AVAILABLE RECORDS:
═══

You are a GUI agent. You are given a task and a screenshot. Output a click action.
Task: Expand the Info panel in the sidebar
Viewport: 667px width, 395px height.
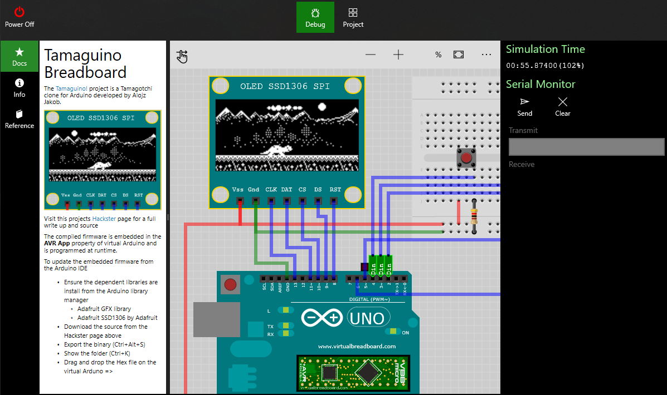tap(20, 88)
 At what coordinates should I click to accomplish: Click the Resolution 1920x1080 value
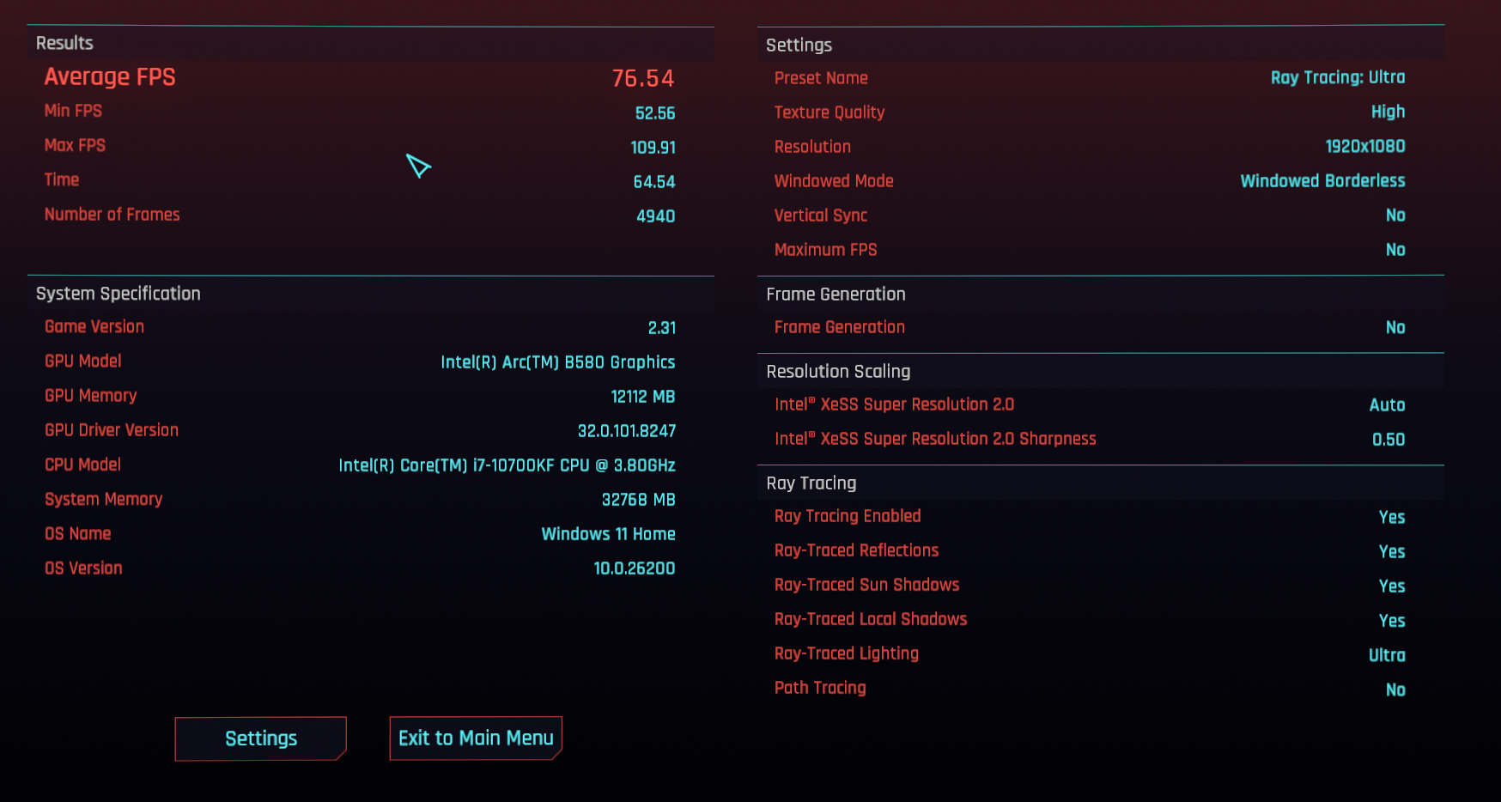coord(1365,146)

═══

TASK REQUIREMENTS: What you need to copy is the run of lines from the one holding "Viewport: 667px width, 395px height." through the end of the data, exactly and only, both ends included, pictures omitted.

RESPONSE AREA:
Viewport: 667px width, 395px height.
tap(20, 88)
 At what coordinates should I click to accomplish: Click the Resolution 1920x1080 value
coord(1365,146)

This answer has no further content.